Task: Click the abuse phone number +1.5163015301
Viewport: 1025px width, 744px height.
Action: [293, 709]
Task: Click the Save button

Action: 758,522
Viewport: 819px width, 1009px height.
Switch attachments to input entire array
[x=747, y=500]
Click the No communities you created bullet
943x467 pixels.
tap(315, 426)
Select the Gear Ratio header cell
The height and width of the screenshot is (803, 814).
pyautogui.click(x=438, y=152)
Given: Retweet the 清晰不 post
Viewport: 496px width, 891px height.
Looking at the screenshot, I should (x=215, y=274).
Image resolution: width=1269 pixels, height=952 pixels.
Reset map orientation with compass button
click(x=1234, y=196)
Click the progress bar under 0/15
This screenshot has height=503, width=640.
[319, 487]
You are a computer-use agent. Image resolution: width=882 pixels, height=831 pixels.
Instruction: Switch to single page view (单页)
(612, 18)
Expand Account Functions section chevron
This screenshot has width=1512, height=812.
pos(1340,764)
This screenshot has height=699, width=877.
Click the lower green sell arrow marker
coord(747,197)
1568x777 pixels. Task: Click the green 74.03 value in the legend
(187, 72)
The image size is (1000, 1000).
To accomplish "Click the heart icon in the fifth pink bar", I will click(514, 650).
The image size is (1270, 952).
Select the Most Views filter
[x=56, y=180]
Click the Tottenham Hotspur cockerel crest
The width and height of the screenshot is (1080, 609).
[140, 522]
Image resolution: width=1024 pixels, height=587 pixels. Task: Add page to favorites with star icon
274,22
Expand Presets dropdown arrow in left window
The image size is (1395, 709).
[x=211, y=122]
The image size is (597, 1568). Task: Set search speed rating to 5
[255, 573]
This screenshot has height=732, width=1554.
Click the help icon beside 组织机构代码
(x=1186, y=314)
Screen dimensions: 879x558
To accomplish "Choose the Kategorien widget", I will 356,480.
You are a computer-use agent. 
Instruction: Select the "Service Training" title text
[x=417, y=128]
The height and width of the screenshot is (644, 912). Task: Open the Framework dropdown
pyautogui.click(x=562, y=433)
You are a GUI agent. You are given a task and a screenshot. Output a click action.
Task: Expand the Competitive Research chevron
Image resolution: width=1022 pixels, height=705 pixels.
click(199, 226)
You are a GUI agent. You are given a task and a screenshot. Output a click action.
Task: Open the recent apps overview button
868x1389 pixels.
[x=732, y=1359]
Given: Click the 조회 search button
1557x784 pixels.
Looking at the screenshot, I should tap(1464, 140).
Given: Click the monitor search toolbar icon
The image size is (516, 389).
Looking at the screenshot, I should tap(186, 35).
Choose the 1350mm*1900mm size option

[What the task requires]
Exact duplication of all the data above is expected.

[Answer space]
Task: Click the abuse phone number +1.5163015301
Viewport: 1025px width, 744px height.
Action: [293, 709]
Task: Click the Save button

Action: 758,522
Viewport: 819px width, 1009px height.
Switch attachments to input entire array
[x=747, y=500]
Click the No communities you created bullet
943x467 pixels.
tap(315, 426)
Select the Gear Ratio header cell
The height and width of the screenshot is (803, 814).
pyautogui.click(x=438, y=152)
Given: Retweet the 清晰不 post
Viewport: 496px width, 891px height.
Looking at the screenshot, I should (x=215, y=274).
Image resolution: width=1269 pixels, height=952 pixels.
Reset map orientation with compass button
click(x=1234, y=196)
Click the progress bar under 0/15
This screenshot has height=503, width=640.
[319, 487]
You are a computer-use agent. Image resolution: width=882 pixels, height=831 pixels.
Instruction: Switch to single page view (单页)
(612, 18)
Expand Account Functions section chevron
This screenshot has width=1512, height=812.
pos(1340,764)
This screenshot has height=699, width=877.
Click the lower green sell arrow marker
coord(747,197)
1568x777 pixels. Task: Click the green 74.03 value in the legend
(187, 72)
The image size is (1000, 1000).
To accomplish "Click the heart icon in the fifth pink bar", I will click(514, 650).
The image size is (1270, 952).
Select the Most Views filter
[x=56, y=180]
Click the Tottenham Hotspur cockerel crest
The width and height of the screenshot is (1080, 609).
[140, 522]
Image resolution: width=1024 pixels, height=587 pixels. Task: Add page to favorites with star icon
274,22
Expand Presets dropdown arrow in left window
The image size is (1395, 709).
[x=211, y=122]
The image size is (597, 1568). Task: Set search speed rating to 5
[255, 573]
This screenshot has height=732, width=1554.
Click the help icon beside 组织机构代码
(x=1186, y=314)
Screen dimensions: 879x558
To accomplish "Choose the Kategorien widget", I will 356,480.
You are a computer-use agent. 
Instruction: Select the "Service Training" title text
[x=417, y=128]
The height and width of the screenshot is (644, 912). Task: Open the Framework dropdown
pyautogui.click(x=562, y=433)
You are a GUI agent. You are given a task and a screenshot. Output a click action.
Task: Expand the Competitive Research chevron
Image resolution: width=1022 pixels, height=705 pixels.
click(199, 226)
You are a GUI agent. You are given a task and a screenshot. Output a click action.
Task: Open the recent apps overview button
868x1389 pixels.
[x=732, y=1359]
Given: Click the 조회 search button
1557x784 pixels.
Looking at the screenshot, I should tap(1464, 140).
Given: Click the monitor search toolbar icon
The image size is (516, 389).
Looking at the screenshot, I should tap(186, 35).
Choose the 1350mm*1900mm size option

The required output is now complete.